/go2_rl_gym

Isaac Gym Go2 Training

Primary LanguagePythonBSD 3-Clause "New" or "Revised" LicenseBSD-3-Clause

Unitree Go2 RL GYM

Forked from Unitree's RL Gym.

Installation

  1. Install Isaac Gym

  2. Create a new python virtual env with python 3.6, 3.7 or 3.8 (3.8 recommended), you can use the following executable:

    cd isaac gym
    ./create_env_rlgpu.sh
    conda activate rlgpu
    
  3. Ensure you have the correct pytorch with cuda for your system. I am using torch==1.13.1+cu117 torchvision==0.14.1+cu117 torchaudio==0.13.1+cu117 with an NVIDIA GeForce RTX 4090 (Notebook):

    pip uninstall torch torchaudio torchvision # if rlgpu's version does not work with your GPU
    pip install torch==1.10.0+cu113 torchvision==0.11.1+cu113 torchaudio==0.10.0+cu113 -f https://download.pytorch.org/whl/cu113/torch_stable.html # recommended 
    
  4. Install rsl_rl (PPO implementation)

  5. Install go2_rl_gym

    • Clone this repository
    • Navigate to the folder go2_rl_gym
    • pip install -e .

Usage (From root directory)

  1. Train: python legged_gym/scripts/train.py --task=go2

    • To run on CPU add following arguments: --sim_device=cpu, --rl_device=cpu (sim on CPU and rl on GPU is possible).
    • To run headless (no rendering) add --headless.
    • Important : To improve performance, once the training starts press v to stop the rendering.

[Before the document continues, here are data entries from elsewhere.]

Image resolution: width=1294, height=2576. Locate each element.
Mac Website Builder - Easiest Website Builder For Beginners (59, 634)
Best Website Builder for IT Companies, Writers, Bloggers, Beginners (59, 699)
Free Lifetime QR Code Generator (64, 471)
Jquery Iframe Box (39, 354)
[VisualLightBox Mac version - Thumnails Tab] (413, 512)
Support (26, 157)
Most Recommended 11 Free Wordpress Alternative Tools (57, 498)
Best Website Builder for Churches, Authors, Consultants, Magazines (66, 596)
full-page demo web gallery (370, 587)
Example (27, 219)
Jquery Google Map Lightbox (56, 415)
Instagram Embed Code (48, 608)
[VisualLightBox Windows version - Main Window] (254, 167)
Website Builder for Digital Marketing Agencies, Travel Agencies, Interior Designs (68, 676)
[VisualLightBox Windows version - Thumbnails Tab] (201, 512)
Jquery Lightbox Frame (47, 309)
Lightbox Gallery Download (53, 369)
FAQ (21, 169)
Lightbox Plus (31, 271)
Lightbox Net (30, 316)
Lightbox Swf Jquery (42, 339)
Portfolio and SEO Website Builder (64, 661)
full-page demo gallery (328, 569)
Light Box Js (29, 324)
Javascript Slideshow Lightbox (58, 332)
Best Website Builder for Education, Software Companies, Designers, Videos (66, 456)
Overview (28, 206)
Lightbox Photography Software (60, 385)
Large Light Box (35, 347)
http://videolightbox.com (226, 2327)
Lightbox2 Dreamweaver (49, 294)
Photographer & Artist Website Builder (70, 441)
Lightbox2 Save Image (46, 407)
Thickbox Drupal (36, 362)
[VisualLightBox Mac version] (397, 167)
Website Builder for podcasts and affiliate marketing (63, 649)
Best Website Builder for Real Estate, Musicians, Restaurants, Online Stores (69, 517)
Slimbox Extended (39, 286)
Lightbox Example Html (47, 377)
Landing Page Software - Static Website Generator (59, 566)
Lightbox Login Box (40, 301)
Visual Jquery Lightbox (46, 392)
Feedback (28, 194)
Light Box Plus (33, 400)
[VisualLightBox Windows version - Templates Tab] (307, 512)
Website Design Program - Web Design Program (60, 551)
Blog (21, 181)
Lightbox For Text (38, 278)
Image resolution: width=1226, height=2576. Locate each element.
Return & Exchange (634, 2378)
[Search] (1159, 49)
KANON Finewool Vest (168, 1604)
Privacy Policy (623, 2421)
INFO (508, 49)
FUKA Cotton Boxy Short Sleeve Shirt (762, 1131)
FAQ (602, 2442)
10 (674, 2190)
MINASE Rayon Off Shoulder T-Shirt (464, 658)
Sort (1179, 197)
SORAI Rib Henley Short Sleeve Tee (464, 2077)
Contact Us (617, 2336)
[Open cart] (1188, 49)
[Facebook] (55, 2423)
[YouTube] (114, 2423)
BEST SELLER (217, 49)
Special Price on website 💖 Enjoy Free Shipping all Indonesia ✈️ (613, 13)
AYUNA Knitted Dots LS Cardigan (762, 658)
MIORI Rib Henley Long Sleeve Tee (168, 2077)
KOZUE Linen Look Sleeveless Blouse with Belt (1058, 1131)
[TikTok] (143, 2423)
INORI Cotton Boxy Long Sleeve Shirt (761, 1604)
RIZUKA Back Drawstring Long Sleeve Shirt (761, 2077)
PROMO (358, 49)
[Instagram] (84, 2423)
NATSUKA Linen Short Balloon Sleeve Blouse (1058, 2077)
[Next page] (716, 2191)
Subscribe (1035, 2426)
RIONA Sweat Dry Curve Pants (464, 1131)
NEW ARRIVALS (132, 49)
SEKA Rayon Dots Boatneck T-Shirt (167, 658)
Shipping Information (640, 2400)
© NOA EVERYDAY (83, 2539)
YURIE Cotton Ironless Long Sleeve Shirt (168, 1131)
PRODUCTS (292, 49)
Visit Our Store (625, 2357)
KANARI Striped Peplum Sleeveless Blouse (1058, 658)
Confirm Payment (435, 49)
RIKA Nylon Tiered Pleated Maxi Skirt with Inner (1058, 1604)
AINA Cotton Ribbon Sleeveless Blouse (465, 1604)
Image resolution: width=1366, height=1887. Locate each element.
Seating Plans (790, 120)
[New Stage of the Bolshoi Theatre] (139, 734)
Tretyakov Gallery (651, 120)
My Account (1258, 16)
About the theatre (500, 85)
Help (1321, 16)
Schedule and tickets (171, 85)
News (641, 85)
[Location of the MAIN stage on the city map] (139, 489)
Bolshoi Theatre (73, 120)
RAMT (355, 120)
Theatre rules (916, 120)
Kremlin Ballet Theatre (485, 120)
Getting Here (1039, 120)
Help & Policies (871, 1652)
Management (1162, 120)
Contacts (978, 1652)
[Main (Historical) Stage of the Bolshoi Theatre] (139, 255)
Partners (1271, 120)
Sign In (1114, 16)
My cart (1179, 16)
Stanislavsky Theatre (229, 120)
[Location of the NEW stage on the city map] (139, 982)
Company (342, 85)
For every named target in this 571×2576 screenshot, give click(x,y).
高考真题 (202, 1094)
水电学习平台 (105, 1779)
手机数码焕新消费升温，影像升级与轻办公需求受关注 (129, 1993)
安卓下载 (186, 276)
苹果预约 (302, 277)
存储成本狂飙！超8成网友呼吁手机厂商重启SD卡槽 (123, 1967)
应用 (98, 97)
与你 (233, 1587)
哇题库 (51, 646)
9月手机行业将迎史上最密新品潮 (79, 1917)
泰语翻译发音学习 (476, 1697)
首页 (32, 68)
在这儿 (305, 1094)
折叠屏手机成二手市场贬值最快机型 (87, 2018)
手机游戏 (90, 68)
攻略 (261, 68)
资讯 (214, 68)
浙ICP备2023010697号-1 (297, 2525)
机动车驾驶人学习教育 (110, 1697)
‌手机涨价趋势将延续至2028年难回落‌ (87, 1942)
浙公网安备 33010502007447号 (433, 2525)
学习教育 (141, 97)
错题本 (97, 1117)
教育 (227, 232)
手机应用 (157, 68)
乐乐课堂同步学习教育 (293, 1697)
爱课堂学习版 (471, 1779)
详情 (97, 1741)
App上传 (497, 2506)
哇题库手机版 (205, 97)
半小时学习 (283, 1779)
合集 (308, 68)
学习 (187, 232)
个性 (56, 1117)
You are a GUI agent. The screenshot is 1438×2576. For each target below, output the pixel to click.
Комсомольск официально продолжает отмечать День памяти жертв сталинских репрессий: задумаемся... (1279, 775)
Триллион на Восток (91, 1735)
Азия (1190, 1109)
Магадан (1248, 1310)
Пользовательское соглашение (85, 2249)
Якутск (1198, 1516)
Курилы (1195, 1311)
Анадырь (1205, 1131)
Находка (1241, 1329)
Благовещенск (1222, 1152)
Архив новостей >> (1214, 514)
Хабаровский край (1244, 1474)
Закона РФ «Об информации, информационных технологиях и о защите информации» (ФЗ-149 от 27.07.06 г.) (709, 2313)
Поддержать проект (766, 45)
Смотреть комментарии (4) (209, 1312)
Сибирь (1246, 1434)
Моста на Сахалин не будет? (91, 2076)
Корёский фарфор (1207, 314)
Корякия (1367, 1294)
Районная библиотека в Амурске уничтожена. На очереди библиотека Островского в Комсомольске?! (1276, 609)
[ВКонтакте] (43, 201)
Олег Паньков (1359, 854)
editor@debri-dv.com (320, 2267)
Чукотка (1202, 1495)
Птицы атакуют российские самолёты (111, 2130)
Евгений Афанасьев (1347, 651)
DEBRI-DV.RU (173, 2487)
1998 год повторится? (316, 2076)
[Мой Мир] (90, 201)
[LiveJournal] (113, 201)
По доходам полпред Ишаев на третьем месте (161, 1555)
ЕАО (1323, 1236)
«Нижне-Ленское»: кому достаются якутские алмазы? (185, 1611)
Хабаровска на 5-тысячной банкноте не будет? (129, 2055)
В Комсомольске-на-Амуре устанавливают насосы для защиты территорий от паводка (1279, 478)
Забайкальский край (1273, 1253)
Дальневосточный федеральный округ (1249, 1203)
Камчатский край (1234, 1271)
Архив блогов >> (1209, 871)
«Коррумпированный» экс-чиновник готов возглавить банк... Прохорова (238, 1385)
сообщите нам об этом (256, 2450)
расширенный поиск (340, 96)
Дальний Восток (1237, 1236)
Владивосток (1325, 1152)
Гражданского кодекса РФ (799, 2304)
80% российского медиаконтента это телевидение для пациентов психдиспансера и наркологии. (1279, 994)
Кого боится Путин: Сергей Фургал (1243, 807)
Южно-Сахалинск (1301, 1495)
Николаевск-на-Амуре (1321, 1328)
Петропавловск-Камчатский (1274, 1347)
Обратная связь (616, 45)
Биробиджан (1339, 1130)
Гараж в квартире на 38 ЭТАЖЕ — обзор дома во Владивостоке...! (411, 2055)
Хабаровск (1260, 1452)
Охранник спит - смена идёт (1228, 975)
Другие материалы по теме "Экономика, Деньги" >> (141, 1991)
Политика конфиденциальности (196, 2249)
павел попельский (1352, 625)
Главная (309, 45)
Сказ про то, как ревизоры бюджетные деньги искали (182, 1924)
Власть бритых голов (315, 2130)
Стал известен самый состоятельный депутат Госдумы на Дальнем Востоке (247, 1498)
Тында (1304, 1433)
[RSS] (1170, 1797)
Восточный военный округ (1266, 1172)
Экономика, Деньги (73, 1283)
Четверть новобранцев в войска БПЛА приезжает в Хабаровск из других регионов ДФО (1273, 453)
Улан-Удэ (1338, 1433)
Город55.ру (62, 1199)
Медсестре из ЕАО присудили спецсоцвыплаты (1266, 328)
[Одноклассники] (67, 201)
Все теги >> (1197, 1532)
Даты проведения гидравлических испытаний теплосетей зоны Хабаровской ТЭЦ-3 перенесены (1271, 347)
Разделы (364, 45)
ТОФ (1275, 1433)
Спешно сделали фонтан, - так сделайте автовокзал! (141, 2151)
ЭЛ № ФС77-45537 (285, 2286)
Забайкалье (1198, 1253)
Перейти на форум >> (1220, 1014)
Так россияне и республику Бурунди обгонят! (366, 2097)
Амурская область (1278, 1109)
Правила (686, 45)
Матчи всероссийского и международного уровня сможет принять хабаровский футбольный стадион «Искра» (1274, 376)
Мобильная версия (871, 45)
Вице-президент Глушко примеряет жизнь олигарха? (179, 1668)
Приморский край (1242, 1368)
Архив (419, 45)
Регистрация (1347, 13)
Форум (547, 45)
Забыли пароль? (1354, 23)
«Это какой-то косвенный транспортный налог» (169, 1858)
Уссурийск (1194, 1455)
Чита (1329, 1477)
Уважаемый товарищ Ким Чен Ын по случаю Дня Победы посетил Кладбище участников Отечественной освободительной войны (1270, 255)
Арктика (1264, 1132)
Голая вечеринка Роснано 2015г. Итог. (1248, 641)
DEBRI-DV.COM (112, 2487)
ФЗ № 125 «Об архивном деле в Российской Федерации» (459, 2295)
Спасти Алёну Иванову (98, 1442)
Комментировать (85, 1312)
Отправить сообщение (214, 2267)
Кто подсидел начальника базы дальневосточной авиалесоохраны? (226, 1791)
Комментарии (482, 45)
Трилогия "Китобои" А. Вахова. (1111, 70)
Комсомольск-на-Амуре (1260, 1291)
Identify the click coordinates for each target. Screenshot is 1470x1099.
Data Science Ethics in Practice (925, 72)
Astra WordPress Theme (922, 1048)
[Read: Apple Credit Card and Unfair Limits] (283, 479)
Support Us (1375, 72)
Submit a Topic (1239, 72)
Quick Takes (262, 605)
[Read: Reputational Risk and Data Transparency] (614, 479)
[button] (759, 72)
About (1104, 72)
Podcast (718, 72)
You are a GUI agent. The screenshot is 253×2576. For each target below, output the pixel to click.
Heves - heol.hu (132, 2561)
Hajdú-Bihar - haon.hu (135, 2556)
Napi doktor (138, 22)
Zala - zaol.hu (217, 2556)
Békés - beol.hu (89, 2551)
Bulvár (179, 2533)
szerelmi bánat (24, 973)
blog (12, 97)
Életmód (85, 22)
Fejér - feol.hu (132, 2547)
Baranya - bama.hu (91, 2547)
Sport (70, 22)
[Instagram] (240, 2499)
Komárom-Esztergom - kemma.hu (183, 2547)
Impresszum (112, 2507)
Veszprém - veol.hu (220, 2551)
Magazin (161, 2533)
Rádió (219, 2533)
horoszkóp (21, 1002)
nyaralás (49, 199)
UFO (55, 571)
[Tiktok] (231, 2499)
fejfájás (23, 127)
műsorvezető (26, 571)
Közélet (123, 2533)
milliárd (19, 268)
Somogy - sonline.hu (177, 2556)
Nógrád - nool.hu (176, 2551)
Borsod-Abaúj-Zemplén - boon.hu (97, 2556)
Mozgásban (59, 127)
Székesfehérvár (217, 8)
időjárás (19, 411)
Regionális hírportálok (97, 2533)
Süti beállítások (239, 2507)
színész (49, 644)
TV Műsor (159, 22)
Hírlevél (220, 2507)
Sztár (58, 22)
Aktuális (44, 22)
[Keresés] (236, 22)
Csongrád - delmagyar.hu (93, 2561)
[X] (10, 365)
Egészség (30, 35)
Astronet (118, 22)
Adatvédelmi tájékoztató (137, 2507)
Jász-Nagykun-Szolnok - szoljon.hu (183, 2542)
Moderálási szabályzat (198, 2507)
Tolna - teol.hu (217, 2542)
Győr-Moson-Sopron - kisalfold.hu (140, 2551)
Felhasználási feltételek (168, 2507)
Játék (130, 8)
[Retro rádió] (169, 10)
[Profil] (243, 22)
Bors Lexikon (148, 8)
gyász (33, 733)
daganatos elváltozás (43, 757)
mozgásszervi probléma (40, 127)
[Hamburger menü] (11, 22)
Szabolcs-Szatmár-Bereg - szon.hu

You can then enable it later to check the progress.
    • The trained policy is saved in logs/<experiment_name>/<date_time>_<run_name>/model_<iteration>.pt. Where <experiment_name> and <run_name> are defined in the train config.
    • The following command line arguments override the values set in the config files:
    • --task TASK: Task name.
    • --resume: Resume training from a checkpoint
    • --experiment_name EXPERIMENT_NAME: Name of the experiment to run or load.
    • --run_name RUN_NAME: Name of the run.
    • --load_run LOAD_RUN: Name of the run to load when resume=True. If -1: will load the last run.
    • --checkpoint CHECKPOINT: Saved model checkpoint number. If -1: will load the last checkpoint.
    • --num_envs NUM_ENVS: Number of environments to create.
    • --seed SEED: Random seed.
    • --max_iterations MAX_ITERATIONS: Maximum number of training iterations.
  2. Play:python legged_gym/scripts/play.py --task=go2

    • By default, the loaded policy is the last model of the last run of the experiment folder.
    • Other runs/model iteration can be selected by setting load_run and checkpoint in the train config.